Küresel piyasalar mayınlarla dolu bir savaş alanından asgari hasarla geçiyor. Korkulduğu kadar yüksek gelmeyen ABD enflasyon verileri sonrasında piyasaların önündeki mayınlardan birisi minimum hasar ile geçildi.
Fed’in önümüzdeki 12 ayda dört faiz artışı yapması kısmen fiyatlanmasına rağmen ABD tahvillerindeki satışlar yavaşladı, hisse senedi piyasaları ise yeniden yukarı gitmeye çalışıyor. Ancak piyasaların önünde bu defa yeni bir mayın belirdi: Trump yönetiminin korumacı tedbirleri.

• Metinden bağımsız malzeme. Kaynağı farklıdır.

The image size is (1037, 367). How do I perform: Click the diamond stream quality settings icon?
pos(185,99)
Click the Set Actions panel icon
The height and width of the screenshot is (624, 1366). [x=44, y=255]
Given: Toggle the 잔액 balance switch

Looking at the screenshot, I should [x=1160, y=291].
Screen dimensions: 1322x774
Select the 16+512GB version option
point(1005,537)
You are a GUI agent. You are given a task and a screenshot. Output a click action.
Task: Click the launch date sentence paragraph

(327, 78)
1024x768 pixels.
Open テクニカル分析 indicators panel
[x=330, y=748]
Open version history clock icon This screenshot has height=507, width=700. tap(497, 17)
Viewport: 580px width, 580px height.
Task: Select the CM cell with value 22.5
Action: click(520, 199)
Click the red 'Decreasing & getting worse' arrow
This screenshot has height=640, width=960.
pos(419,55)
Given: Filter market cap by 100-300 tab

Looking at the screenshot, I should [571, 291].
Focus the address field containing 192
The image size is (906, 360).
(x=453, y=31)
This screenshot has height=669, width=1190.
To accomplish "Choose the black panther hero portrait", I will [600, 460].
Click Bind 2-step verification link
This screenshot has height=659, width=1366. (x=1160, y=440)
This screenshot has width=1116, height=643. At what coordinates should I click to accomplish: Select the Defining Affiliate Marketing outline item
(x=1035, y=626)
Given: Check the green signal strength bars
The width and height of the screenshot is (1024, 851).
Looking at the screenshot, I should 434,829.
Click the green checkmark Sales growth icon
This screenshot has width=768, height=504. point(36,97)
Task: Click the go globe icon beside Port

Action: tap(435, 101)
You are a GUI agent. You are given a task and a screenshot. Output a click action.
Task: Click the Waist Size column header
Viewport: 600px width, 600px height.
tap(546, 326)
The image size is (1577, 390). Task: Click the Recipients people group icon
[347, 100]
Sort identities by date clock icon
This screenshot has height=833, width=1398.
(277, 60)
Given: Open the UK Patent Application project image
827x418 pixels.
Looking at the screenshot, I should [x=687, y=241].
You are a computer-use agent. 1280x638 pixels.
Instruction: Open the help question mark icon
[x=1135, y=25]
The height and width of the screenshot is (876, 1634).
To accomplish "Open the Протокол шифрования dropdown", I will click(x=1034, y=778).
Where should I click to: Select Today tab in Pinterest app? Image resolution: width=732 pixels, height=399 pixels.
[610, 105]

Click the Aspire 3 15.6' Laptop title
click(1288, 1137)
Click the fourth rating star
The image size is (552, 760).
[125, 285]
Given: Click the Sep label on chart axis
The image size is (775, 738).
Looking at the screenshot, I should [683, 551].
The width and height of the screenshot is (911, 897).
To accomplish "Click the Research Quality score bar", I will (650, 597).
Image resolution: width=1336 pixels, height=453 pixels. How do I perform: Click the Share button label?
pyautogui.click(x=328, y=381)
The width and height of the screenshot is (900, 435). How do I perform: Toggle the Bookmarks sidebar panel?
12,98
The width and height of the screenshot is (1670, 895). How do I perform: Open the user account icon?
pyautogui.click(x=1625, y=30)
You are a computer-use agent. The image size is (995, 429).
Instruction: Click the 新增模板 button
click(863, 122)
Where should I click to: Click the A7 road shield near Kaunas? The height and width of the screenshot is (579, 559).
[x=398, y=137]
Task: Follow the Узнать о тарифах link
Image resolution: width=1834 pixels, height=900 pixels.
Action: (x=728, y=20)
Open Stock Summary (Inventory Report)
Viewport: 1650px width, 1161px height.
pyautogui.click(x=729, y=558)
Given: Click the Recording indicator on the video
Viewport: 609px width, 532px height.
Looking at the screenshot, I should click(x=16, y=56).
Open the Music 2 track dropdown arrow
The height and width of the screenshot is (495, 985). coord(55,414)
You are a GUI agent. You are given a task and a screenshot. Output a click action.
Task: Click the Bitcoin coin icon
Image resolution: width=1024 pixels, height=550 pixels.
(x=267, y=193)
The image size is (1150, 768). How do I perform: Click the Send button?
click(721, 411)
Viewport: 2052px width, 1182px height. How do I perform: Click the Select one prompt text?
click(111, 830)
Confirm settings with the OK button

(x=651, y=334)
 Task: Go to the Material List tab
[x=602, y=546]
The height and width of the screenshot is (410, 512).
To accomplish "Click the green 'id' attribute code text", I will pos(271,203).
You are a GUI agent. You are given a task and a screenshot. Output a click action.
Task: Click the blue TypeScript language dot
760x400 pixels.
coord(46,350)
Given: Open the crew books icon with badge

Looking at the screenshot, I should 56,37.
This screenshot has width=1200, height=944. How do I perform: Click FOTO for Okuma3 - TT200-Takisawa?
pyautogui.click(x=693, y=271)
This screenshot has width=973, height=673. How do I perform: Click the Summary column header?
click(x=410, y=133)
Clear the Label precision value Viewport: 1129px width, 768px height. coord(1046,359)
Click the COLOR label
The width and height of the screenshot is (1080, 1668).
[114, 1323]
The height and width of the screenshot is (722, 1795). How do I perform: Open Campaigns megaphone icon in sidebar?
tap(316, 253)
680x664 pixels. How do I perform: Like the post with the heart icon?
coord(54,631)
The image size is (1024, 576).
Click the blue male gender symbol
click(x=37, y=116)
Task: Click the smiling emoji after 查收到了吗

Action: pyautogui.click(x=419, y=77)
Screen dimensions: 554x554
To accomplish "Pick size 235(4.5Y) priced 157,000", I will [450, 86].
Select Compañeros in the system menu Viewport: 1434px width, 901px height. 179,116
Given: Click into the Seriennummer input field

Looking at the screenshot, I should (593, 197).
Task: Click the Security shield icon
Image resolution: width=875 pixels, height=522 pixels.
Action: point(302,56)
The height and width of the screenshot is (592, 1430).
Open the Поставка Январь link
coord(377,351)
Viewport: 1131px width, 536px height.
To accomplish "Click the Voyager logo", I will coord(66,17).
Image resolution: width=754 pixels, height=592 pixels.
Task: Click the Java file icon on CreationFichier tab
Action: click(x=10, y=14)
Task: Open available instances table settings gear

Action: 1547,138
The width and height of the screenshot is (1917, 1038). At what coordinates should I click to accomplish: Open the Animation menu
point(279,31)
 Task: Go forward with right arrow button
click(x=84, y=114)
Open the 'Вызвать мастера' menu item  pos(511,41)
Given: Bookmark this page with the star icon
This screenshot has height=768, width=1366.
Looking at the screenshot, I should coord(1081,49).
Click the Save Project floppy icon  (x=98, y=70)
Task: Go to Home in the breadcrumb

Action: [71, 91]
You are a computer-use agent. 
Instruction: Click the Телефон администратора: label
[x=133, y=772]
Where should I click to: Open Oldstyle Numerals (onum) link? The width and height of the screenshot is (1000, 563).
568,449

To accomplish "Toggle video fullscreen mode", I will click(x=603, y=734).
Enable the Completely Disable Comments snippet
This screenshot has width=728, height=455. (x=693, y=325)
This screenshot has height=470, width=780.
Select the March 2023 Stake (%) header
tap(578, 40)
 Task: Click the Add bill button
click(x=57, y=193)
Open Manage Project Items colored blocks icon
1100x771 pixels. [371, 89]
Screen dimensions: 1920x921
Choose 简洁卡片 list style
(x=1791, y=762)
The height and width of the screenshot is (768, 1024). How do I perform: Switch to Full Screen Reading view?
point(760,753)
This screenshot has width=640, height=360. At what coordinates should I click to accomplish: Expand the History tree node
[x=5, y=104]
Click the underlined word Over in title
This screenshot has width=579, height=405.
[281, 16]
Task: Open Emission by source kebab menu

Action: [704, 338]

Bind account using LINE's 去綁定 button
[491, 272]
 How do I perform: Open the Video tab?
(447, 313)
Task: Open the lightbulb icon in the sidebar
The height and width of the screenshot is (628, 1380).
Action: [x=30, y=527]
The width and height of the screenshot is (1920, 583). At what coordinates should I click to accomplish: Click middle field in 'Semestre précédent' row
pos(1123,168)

Seçimlere giden yolda Trump yönetiminin daha önce söz verdiği korumacı tedbirleri gündeme getirmesi sürpriz değil. Hedefteki ülkenin ABD’nin büyük çaplı dış ticaret açığı verdiği Çin olması kaçınılmaz bir gelişme.
Ancak ABD yönetiminin korumacı politikalarının küresel bir ticaret savaşına yol açma ihtimalini çok düşük buluyoruz. İyimserliğimizin arkasında Çin ile ABD arasındaki bir dış ticaret savaşının yol açacağı hasarın büyüklüğü, kazancın ise sınırlı olması yatıyor.
Trump’ın risk alan ve meydan okumayı seven kişiliği yüzünden önümüzdeki haftalarda piyasalarda oynaklık artabilir. Ancak söz konusu oynaklığın gerçek bir dış ticaret savaşı riskinden daha çok zahiri bir olay olduğuna inanıyoruz.
İki ülke arasındaki korumacılık savaşına oyun teorisi çerçevesinde bakıldığında dış ticaret savaşı durumunda katlanılacak maliyetin büyüklüğünün iki tarafı da caydıracağına inanıyoruz. ABD’nin Çin’e karşı korumacı tedbirler uygulaması ve Çin’in misilleme yapması durumunda küresel boyutta bir dış ticaret savaşı çıkma ihtimalini çok düşük buluyoruz.